Après Saint-Amour en 2016, le duo Kervern-Delépine fait son retour avec I Feel Good, une comédie sociale cynique à souhait et portée par un Jean Dujardin en grande forme. Le comédien s’est mis dans la peau de Jacques, un looser qui veut devenir riche. Il passe donc son temps à chercher l’idée de génie qui lui permettra de toucher le pactole sans faire grand-chose. Lorsqu’il est contraint de s’installer dans la communauté Emmaüs où travaille sa sœur Monique, il se retrouve confronté à une autre vision de la société qu’il ne comprend pas et qu’il voudrait changer. Pour cela, il se lance dans le business de la chirurgie esthétique.

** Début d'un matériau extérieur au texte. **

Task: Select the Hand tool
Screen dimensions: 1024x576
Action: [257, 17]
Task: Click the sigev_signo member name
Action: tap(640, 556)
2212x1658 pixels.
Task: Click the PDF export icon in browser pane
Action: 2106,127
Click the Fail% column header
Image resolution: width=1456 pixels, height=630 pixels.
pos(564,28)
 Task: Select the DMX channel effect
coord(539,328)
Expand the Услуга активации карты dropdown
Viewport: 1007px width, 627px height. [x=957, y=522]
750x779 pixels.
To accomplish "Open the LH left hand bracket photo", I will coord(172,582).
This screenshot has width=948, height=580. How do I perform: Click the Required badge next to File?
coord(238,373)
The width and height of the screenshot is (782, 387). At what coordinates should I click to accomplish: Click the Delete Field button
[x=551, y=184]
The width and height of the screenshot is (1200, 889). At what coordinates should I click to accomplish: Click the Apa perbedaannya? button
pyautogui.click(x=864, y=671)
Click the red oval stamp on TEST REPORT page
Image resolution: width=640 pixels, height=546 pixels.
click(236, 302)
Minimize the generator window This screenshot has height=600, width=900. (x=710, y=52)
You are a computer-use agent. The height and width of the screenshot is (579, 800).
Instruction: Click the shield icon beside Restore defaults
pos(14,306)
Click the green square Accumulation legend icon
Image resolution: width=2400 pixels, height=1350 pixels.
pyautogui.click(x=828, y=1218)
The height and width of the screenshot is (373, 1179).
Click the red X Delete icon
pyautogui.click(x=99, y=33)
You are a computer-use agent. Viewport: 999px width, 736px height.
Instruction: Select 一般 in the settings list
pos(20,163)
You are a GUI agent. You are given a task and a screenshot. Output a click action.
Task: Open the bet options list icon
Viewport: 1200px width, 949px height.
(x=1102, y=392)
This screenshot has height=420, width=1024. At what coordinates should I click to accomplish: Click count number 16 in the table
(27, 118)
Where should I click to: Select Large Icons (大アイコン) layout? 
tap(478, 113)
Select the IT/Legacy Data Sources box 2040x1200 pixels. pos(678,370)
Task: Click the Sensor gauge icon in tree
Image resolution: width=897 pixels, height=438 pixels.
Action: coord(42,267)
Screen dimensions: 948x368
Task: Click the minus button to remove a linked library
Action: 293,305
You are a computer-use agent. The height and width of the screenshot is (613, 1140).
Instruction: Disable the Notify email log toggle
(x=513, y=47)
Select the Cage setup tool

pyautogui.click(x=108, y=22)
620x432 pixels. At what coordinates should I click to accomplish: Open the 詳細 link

I Feel Good, c’est avant tout l’histoire de cette communauté Emmaüs de Lescar-Pau où les réalisateurs ont choisi de poser leurs caméras après avoir été accepté par les compagnons du lieu. « Avant même le début du tournage il y a eu un certain nombre d’interactions et d’imbrications entre nos deux mondes. Les compagnons ont vu que nous n’incarnions pas le Cinéma, avec son glamour et son strass, et ils ont vu que la plupart de nos métiers étaient des métiers manuels », explique d’ailleurs Benoît Delépine.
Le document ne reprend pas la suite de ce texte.